FIG. 6 is a vertical sectional view showing a process of forming an insulating film of a silicon electron-emitting device of the present invention.

FIG. 7 is a vertical sectional view showing a step of forming a gate electrode of the silicon electron-emitting device of the present invention.

FIG. 8 is a vertical sectional view showing a lift-off process of the silicon electron-emitting device of the present invention.

FIG. 9 is an SEM showing an electron-emitting device manufactured according to the present invention.
Sectional photograph of the thin film taken at

FIG. 10 shows the SE of an electron-emitting device manufactured according to the present invention.
Drawing substitute perspective photo of thin film taken with M

FIG. 11 is a vertical sectional view showing a conventional silicon electron-emitting device.

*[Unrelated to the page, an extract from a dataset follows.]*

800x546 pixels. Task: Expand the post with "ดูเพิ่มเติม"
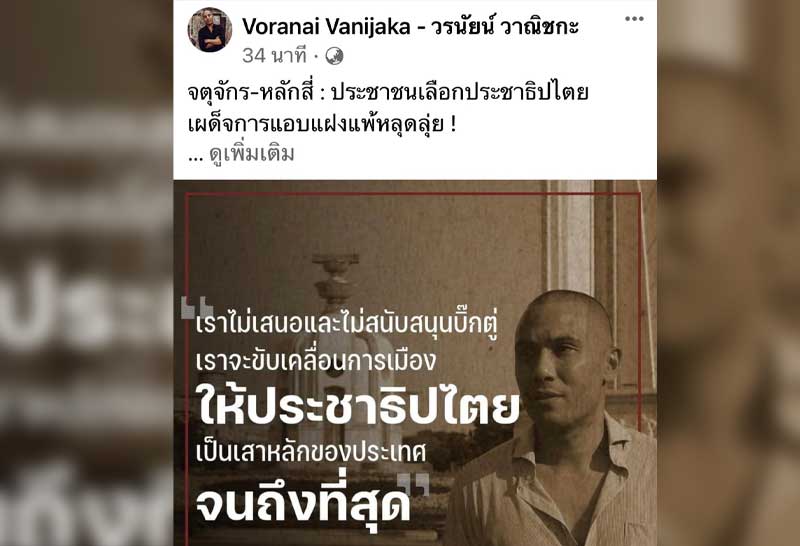[252, 154]
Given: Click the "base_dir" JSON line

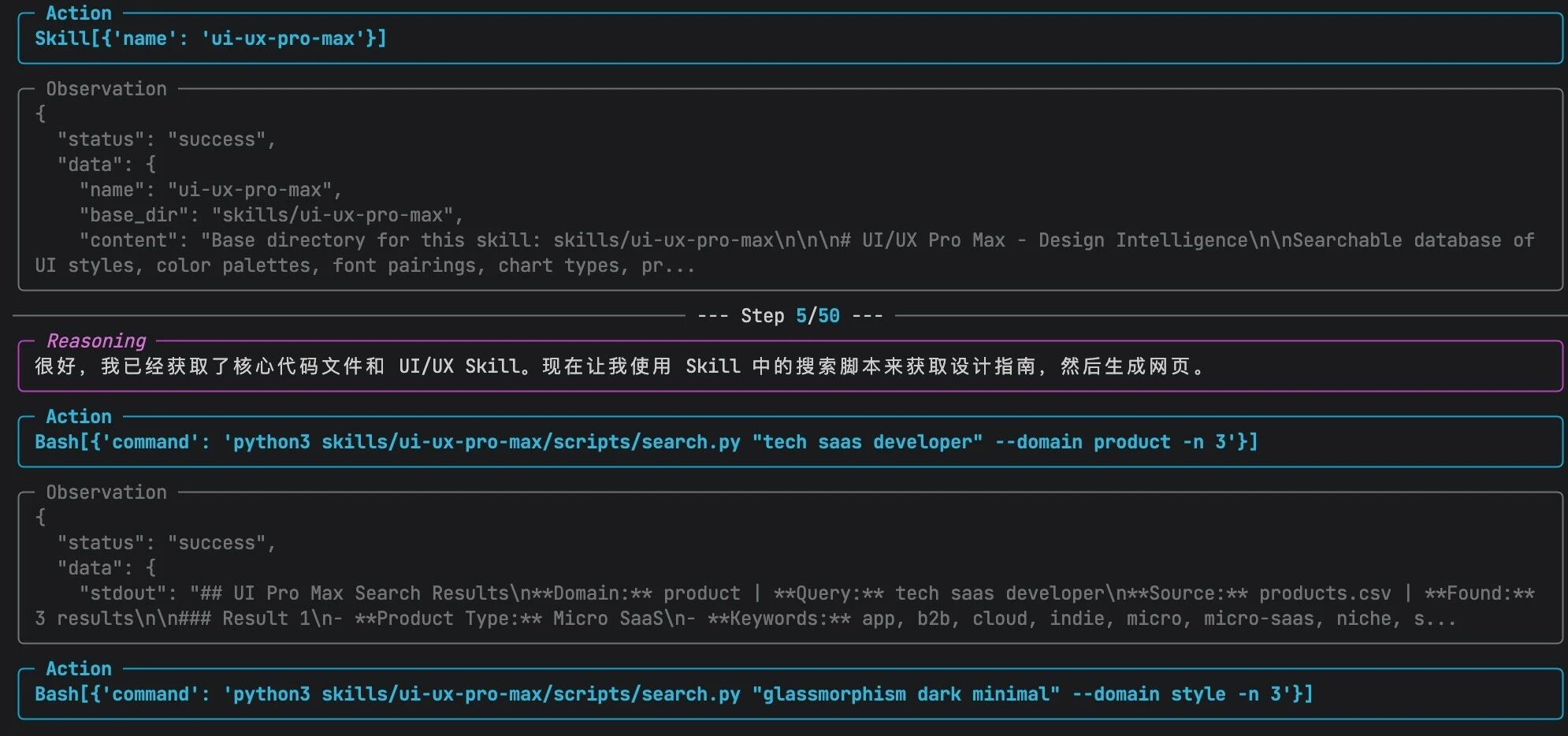Looking at the screenshot, I should click(x=270, y=215).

12 is a vertical cross-sectional view showing a vapor deposition process of a gate electrode during a manufacturing process of the electron-emitting device of FIG.

13 is an exploded perspective view showing a display device using the field emission device of FIG.

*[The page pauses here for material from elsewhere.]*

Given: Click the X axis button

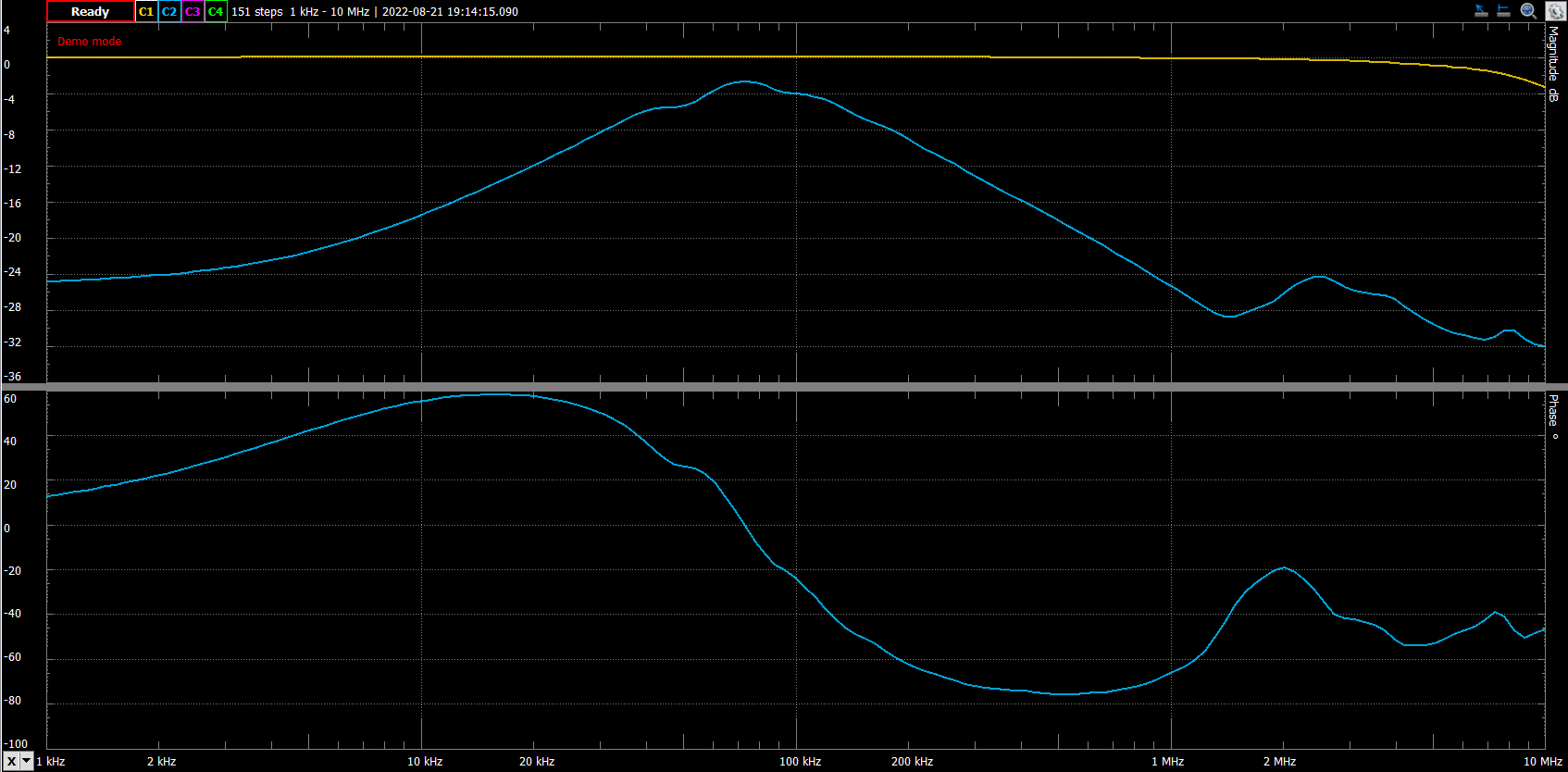Looking at the screenshot, I should [11, 762].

[Explanation of Codes] 10 Silicon Substrate 12 Oxide Film 13 Oxidation Mask 14 Insulating Film 15 Emitter 16 Gate Electrode 18 Gate Hole

Claims (3)

[Claims] 1. A mask forming step of oxidizing a high-concentration silicon substrate surface at high temperature and then photo-etching to form an oxidation mask, and etching the silicon substrate to form a substantially conical emitter using the oxidation mask. A high temperature oxidation step of oxidizing the surface of the silicon substrate to form the emitter having a flat tip so that the tip becomes a sharp tip, and insulating the surface of the silicon substrate using the oxidation mask. An insulating film forming step for fitting a film, a heat treatment step of performing a heat treatment at a high temperature so that the thickness of the oxide mask and the insulating film are reduced in the vertical direction and the horizontal direction, and a thickness reduction by the heat treatment step. A gate metal is vapor-deposited on the formed insulating film, and a gate electrode is formed so as to surround the insulating film exposed on the surface facing the side surface of the emitter. And a lift-off step of removing the upper layer including the oxidation mask at the same time. 2. The heat treatment temperature in the heat treatment step is
The method for manufacturing a silicon electron-emitting device according to claim 1, wherein the method is performed at 900 ° C to 950 ° C. 3. The method of manufacturing a silicon electron-emitting device according to claim 2, wherein the heat treatment is performed in an atmosphere of at least one of nitrogen and oxygen.